As I stood with Man #23, I was jittery and distracted, wanting only to escape him before Joe or Noni saw us talking. And before he formed some connection between our night together and the blog. Did he read it? Had he recognized himself? Generally my posts revealed personal details about the men I slept with. Never names, of course, but there were other ways to identify a person. Tattoo, birthmark, snaggletooth, scar. I was candid when evaluating my partners’ sexual techniques, their understanding of a woman’s body, their kissing, their intelligence. More than one commentator had called me cruel.

But Man #23? The details of our encounter were escaping me. What had I written? As he smiled at me, his green eyes reflected spots of gold. His eyelashes were the same rusty red as his hair.

“It’s great running into you,” I said now to the man. “But I . . . I have a boyfriend, and he’s here, and this is a little awkward.” I flashed him what I hoped was a winning, sincere smile. These days I never hesitated to lie; I’d even stopped recognizing them as lies. They were simply a part of the project, as necessary as my keyboard or computer.

“It’s Will, by the way,” he said. “It’s okay, I forget people’s names all the time. Good luck with that boyfriend.” And Man #23—Will—turned away and disappeared into the crowd.

* * *

During those first years after the Pause, my siblings were busy with after-school activities and friends and homework, but I was home promptly at two forty-five with nothing to do, no one to play with, and so Noni hired our neighbor, Iris Durant, to look after me.
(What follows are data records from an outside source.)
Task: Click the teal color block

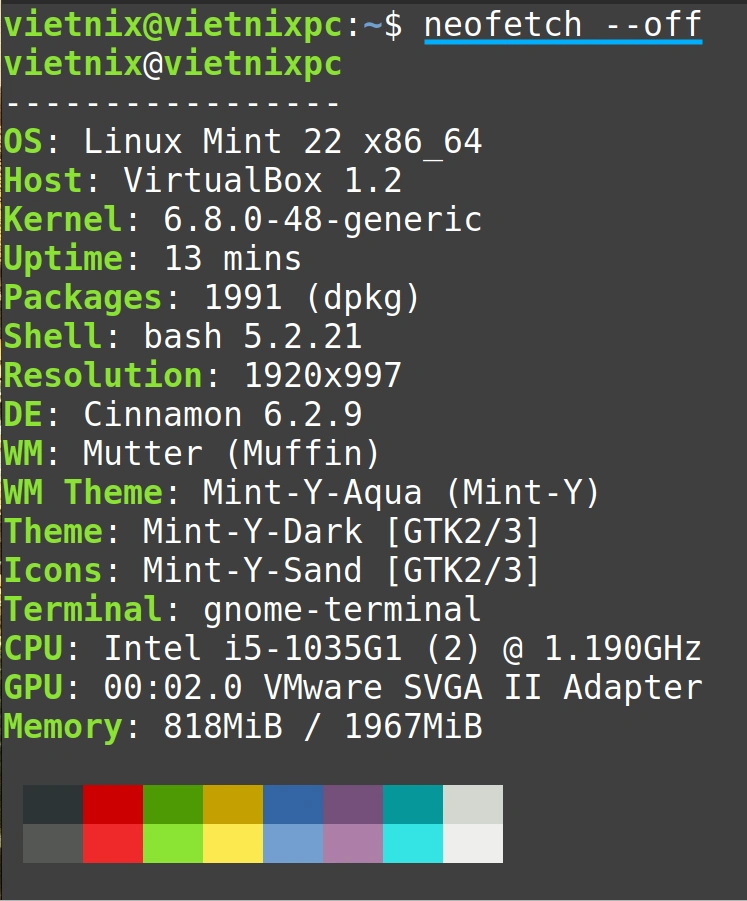Action: (x=413, y=804)
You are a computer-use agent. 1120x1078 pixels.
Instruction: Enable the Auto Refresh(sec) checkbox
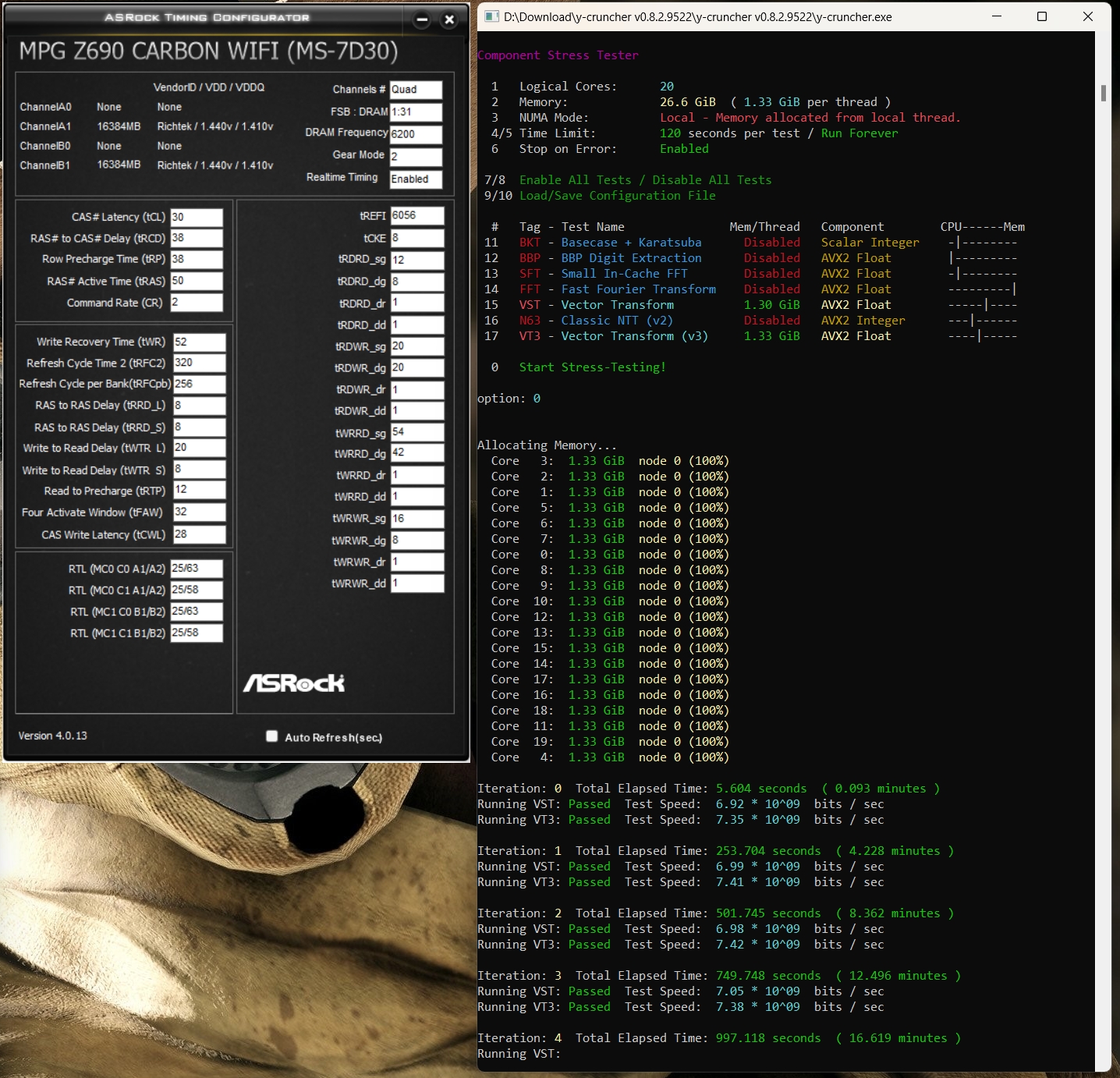(x=271, y=736)
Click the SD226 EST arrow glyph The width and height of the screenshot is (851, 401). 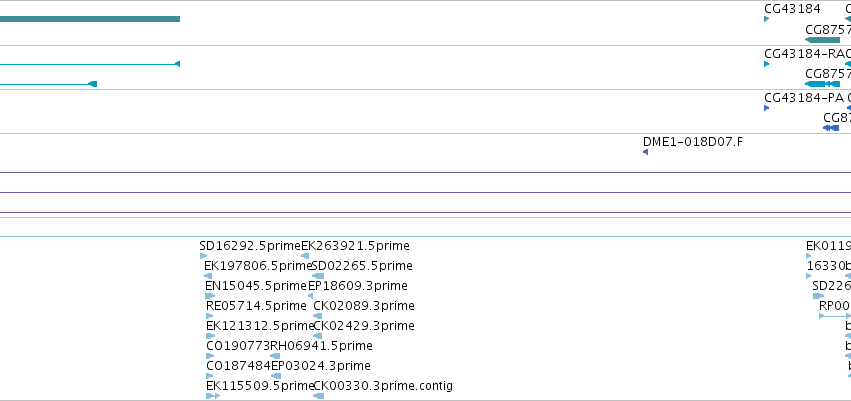point(818,296)
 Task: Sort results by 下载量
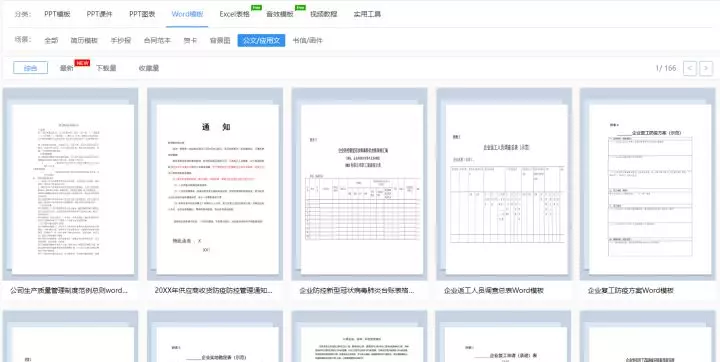click(x=106, y=68)
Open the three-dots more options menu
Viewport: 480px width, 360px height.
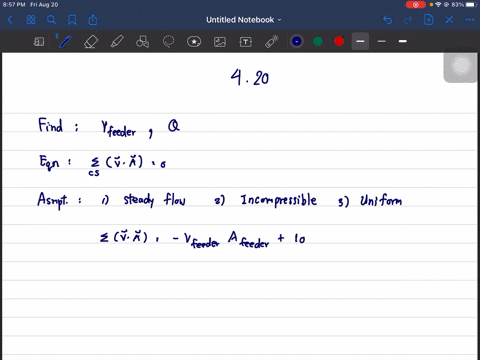click(470, 20)
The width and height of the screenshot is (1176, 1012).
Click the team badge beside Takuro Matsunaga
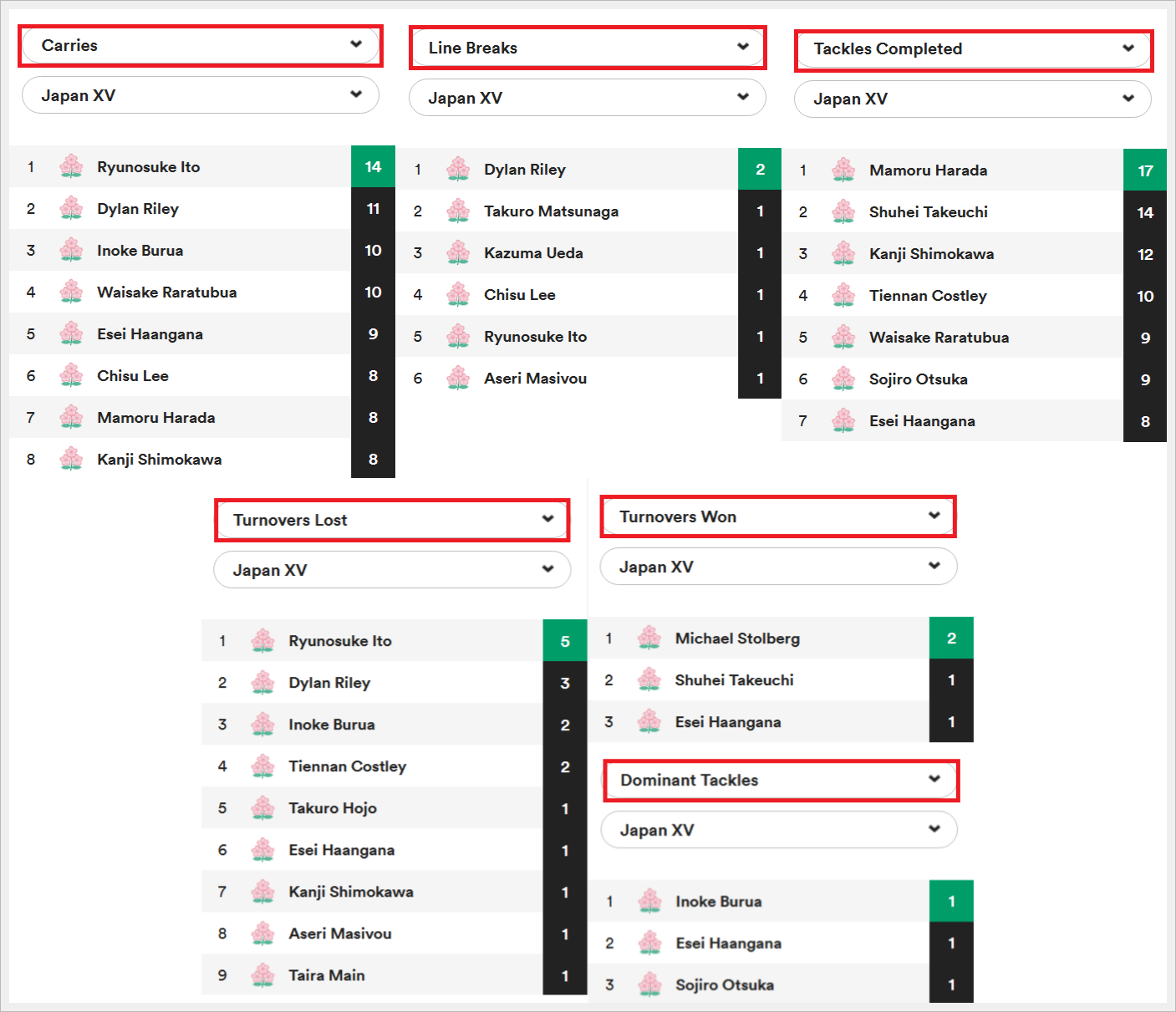(x=458, y=211)
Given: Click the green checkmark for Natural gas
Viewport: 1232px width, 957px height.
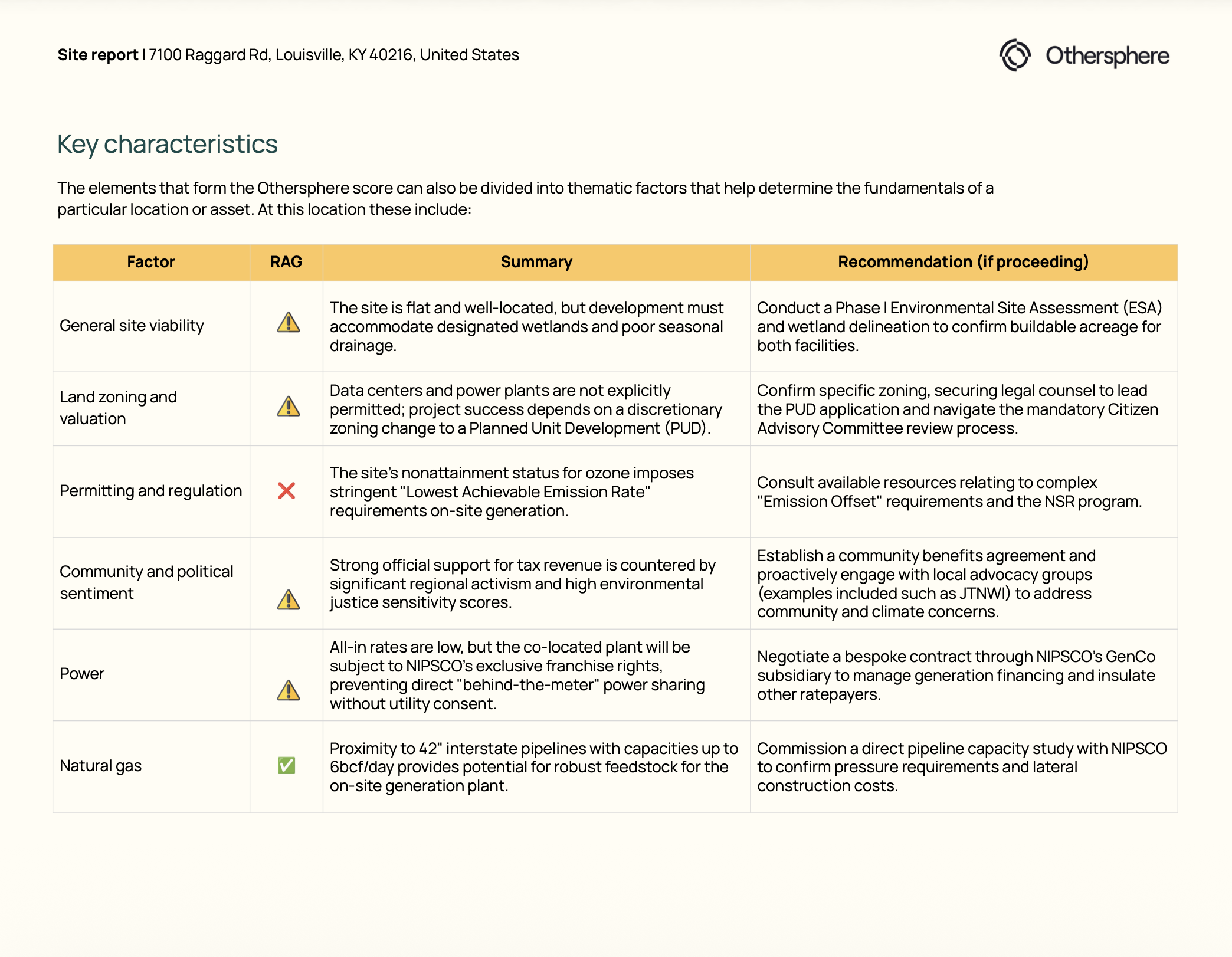Looking at the screenshot, I should [286, 765].
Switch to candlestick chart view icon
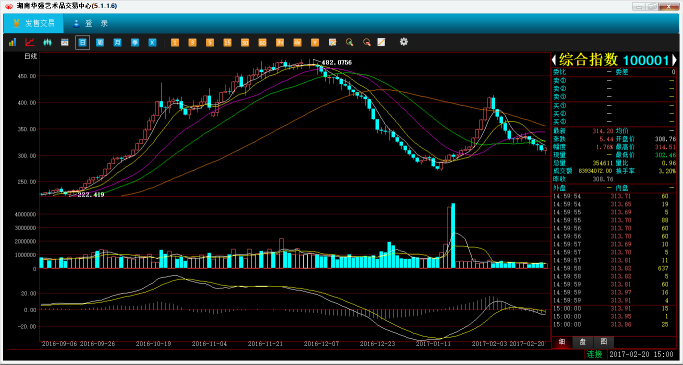This screenshot has height=365, width=683. tap(47, 42)
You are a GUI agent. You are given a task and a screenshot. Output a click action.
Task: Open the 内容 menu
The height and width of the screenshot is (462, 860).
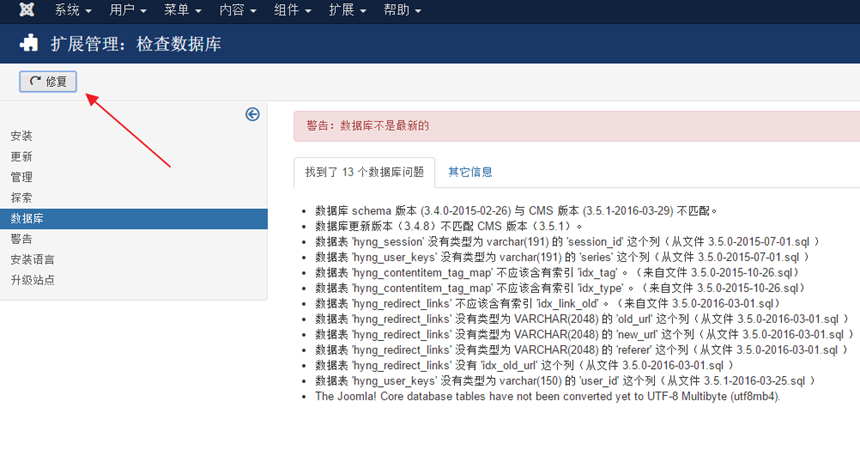tap(237, 10)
Iris had brown eyes set very close together and a quick, high-pitched laugh. She was eighteen, just graduated from Bexley High with atrocious grades and a disinterested mother. She agreed to take the babysitting job until something better—anything, really—presented itself.

This was in the mid-1980s, the Reagan era of Just Say No and a blond Tipper Gore warning us about the corrupting effect of dirty song lyrics. Since the Pause had ended, I’d become the kid who was always asking questions. Probably this had to do with attention seeking or trying to make sense of Noni’s vivid return. I never asked about anything useful—how does the television operate, say, or why do we catch colds?—but only questions that were elusive and unanswerable and always about people. Why do some people get married and some not? Why do women carry their wallets in handbags and men in pockets? How long can a person go without talking? How long does it take to fall in love?